** Opening Excerpt to read block **

Australia June Home Prices Post Largest Monthly Drop in 3.5 Years

Taylor Wilson
Published todayAbout 7 min read

Australia's national home prices fell 0.4% in June — the steepest monthly drop since December 2022. Revised data show prices peaked in March, marking a decisive turn after a five-year boom of over 30%, with consumption and linked industries now facing knock-on pressure.

01

How far did prices fall, and which cities cracked first?

National prices dropped 0.4% month-on-month in June; the full second quarter was down 0.7%. Revised figures place the peak in March.
Sydney led the decline at −1.2%, Melbourne followed at −1.0%. Adelaide was flat; Brisbane and Perth managed only modest gains.
This means → the two biggest markets are cooling fastest, mid-tier cities are losing momentum, and the nationwide turning point is confirmed.
02

Where did the buyers go?

Mortgage applications from January to May fell 6.6% year-on-year, a sharp widening from the 0.9% drop recorded through April.
First-home-buyer enquiries plunged 9.1% — the most price-sensitive "marginal buyers" exited first.
The capital-city auction clearance rate — the share of auctions that result in a sale — sank to 47.4% last week, the lowest since April 2020 Covid lockdowns. Second-quarter residential transactions fell 16.2% year-on-year.
In plain terms = prices are not the only thing falling. Volume, loan applications, and buyer activity are all contracting in sync — demand is shrinking system-wide.
03

Why is it falling? What three pressures converged?

Cotality research director Tim Lawless noted that affordability stress was already suppressing demand before rates rose.
Three forces squeezed the market simultaneously: rising living costs + deeply pessimistic sentiment + property-tax changes in the federal budget.
This means → the downturn is not just a lagged rate-hike effect — it is affordability, confidence, and policy hitting from three sides at once.

** Closing Excerpt to read block **
** Opening Record set block **

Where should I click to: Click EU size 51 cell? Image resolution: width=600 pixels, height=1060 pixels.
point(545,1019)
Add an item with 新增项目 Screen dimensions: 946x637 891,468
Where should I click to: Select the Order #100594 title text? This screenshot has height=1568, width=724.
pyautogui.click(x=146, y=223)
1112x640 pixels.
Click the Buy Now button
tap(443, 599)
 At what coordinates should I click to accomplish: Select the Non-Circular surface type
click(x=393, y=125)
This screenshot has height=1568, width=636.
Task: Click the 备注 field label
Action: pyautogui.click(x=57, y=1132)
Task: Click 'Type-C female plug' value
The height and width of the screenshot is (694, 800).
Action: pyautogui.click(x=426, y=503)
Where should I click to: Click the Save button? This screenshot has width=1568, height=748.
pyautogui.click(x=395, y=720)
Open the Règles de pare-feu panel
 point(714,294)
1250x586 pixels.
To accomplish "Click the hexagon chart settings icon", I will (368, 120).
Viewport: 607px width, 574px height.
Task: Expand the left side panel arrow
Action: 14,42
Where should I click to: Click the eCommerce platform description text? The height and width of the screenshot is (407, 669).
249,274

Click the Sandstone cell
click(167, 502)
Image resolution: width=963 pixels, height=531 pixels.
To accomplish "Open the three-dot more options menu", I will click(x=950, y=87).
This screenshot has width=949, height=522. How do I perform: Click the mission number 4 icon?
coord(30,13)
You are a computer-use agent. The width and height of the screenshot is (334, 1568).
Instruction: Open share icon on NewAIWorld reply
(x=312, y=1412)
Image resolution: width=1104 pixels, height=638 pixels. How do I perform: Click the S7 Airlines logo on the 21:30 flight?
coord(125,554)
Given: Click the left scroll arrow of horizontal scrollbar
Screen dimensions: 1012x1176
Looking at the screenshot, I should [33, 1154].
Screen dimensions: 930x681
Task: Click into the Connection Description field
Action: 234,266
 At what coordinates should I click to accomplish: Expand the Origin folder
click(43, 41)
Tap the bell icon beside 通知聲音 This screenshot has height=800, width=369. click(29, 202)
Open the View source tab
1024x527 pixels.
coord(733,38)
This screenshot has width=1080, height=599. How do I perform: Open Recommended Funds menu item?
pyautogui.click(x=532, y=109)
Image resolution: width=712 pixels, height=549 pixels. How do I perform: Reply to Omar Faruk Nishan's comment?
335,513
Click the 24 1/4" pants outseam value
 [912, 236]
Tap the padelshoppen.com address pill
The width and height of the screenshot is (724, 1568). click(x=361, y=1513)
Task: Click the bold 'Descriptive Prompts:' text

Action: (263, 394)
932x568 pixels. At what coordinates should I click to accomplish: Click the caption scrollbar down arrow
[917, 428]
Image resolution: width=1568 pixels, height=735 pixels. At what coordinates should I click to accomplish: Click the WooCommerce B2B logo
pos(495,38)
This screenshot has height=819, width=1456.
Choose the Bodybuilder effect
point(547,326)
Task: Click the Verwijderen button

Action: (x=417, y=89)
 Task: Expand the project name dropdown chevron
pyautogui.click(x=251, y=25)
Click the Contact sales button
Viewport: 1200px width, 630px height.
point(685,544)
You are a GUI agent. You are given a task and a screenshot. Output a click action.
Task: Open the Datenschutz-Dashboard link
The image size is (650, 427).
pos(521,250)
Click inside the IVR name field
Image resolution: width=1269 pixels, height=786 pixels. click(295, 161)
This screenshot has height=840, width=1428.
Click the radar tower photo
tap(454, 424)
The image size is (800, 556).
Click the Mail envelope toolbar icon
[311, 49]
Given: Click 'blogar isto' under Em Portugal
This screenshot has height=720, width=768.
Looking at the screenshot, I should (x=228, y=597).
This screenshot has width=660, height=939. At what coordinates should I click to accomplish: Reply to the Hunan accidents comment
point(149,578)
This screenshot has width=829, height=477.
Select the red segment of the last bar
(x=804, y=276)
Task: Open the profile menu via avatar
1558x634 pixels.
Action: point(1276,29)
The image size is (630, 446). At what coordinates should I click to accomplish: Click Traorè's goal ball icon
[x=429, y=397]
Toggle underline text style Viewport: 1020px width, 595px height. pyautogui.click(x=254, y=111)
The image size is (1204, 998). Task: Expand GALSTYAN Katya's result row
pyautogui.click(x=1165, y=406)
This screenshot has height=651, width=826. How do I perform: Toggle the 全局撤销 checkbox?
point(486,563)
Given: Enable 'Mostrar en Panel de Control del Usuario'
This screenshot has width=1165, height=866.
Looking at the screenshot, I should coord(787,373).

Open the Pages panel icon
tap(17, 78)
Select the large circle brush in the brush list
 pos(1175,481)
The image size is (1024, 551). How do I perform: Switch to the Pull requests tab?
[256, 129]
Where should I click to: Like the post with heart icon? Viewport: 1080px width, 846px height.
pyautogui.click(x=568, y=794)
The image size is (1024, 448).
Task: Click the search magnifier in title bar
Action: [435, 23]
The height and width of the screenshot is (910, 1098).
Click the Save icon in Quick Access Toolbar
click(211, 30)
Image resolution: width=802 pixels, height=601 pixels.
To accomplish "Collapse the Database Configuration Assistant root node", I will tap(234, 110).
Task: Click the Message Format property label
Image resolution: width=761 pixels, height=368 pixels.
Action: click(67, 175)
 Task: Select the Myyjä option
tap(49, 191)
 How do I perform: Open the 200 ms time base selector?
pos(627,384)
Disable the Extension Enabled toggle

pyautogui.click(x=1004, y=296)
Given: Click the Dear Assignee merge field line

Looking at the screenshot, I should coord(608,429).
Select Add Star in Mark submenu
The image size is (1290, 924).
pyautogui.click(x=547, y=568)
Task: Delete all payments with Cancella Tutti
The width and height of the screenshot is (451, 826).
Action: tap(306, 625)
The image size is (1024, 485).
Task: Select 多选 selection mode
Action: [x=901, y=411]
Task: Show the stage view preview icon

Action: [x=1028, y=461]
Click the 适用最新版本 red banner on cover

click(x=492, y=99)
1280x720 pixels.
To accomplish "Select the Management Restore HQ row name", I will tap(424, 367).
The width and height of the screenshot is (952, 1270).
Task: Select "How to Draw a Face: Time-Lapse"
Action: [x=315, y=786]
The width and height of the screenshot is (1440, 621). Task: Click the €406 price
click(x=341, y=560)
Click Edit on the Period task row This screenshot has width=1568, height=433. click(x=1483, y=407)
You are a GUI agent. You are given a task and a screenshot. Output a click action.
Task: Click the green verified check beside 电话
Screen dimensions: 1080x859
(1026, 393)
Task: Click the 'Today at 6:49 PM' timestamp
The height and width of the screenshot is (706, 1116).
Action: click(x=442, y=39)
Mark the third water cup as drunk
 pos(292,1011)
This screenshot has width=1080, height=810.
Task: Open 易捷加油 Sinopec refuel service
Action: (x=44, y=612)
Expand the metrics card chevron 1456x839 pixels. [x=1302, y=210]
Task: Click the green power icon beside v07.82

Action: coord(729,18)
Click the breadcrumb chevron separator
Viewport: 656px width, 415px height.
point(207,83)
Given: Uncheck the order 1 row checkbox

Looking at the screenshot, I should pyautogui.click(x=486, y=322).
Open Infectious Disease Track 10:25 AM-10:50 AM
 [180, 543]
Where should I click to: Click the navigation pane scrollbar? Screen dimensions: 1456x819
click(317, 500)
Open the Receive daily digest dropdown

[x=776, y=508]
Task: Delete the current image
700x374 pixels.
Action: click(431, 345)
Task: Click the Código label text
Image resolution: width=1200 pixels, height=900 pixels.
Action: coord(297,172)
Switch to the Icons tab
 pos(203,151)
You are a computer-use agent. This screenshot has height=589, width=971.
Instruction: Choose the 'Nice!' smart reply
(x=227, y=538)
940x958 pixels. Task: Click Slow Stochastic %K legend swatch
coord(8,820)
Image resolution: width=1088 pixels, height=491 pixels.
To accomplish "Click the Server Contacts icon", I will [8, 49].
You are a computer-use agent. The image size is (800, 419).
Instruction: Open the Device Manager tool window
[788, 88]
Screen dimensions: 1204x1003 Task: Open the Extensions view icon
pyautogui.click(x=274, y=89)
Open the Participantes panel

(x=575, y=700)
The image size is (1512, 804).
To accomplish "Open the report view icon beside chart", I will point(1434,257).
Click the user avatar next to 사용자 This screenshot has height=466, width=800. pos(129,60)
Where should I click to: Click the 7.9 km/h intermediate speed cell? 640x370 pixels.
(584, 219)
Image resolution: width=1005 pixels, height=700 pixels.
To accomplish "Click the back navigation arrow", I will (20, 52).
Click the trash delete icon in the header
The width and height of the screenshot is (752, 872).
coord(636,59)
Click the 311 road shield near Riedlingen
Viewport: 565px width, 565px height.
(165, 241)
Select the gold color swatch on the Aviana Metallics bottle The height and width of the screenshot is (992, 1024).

** Closing Record set block **

▸ Task 1
In the article on Australian home prices, what was the capital-city auction clearance rate last week?
▸ Task 2
Reproduce the stretch of the article on Australian home prices from "Australia's national home" through "point is confirmed.".
None of the lines are needed to complete the tasks.

▸ Exercise output 1
47.4%

▸ Exercise output 2
Australia's national home prices fell 0.4% in June — the steepest monthly drop since December 2022. Revised data show prices peaked in March, marking a decisive turn after a five-year boom of over 30%, with consumption and linked industries now facing knock-on pressure.

01

How far did prices fall, and which cities cracked first?

National prices dropped 0.4% month-on-month in June; the full second quarter was down 0.7%. Revised figures place the peak in March.
Sydney led the decline at −1.2%, Melbourne followed at −1.0%. Adelaide was flat; Brisbane and Perth managed only modest gains.
This means → the two biggest markets are cooling fastest, mid-tier cities are losing momentum, and the nationwide turning point is confirmed.